[Saved entries]
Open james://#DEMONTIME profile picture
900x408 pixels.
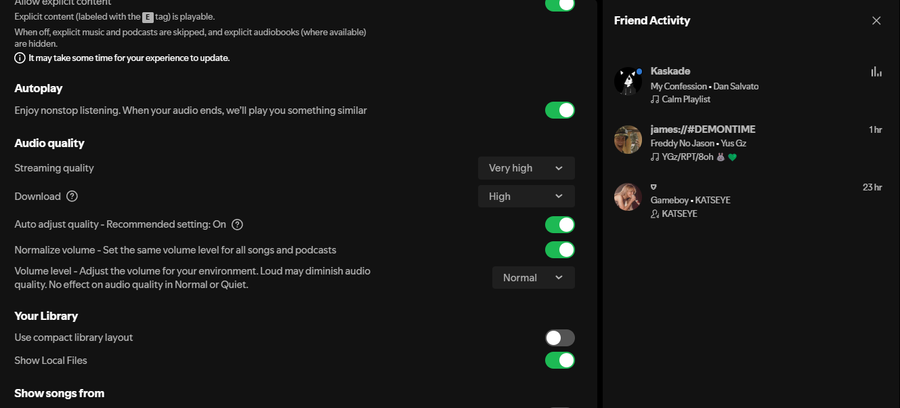coord(628,139)
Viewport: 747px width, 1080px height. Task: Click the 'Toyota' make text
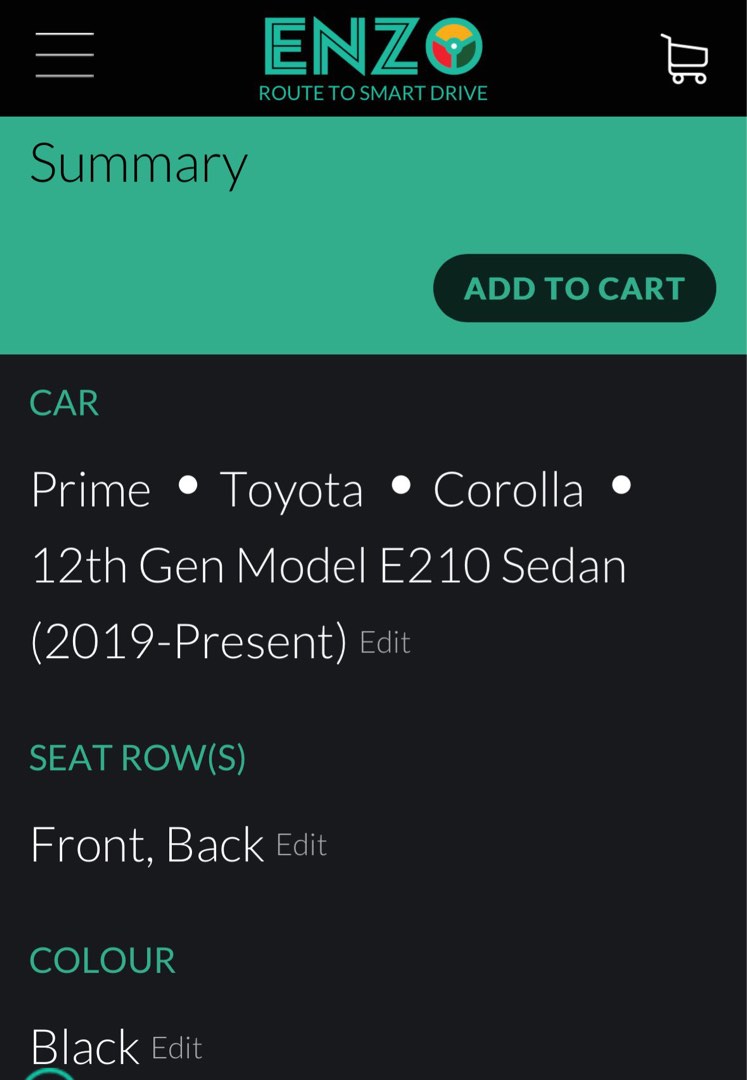[292, 491]
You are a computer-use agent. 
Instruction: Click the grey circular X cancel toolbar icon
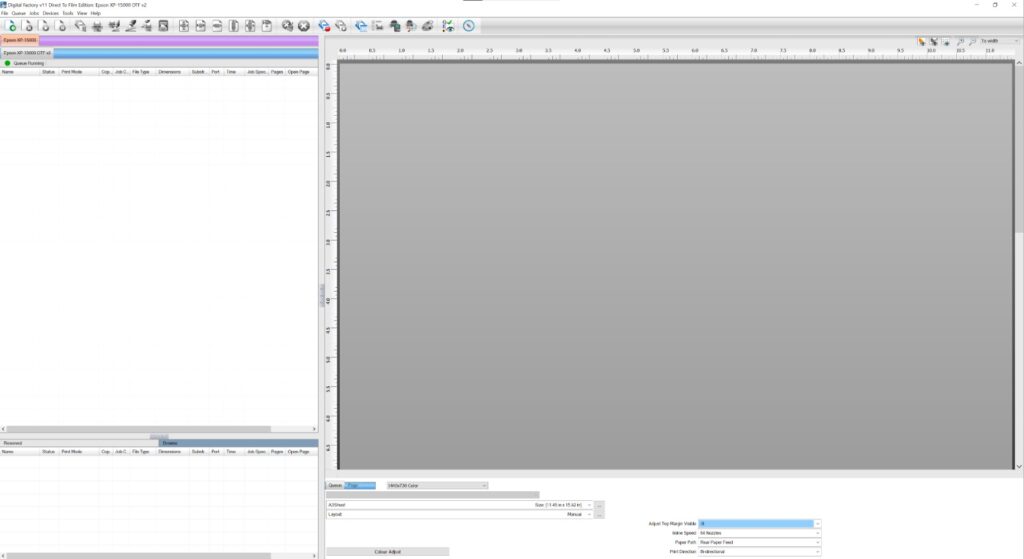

§ Required action
In the records, the line containing "You are a computer-use agent." starts the span and the final line ends it. Output exactly that span, both ends included, with no pictures and nothing else.

§ Answer for this exercise
You are a computer-use agent. 
Instruction: Click the grey circular X cancel toolbar icon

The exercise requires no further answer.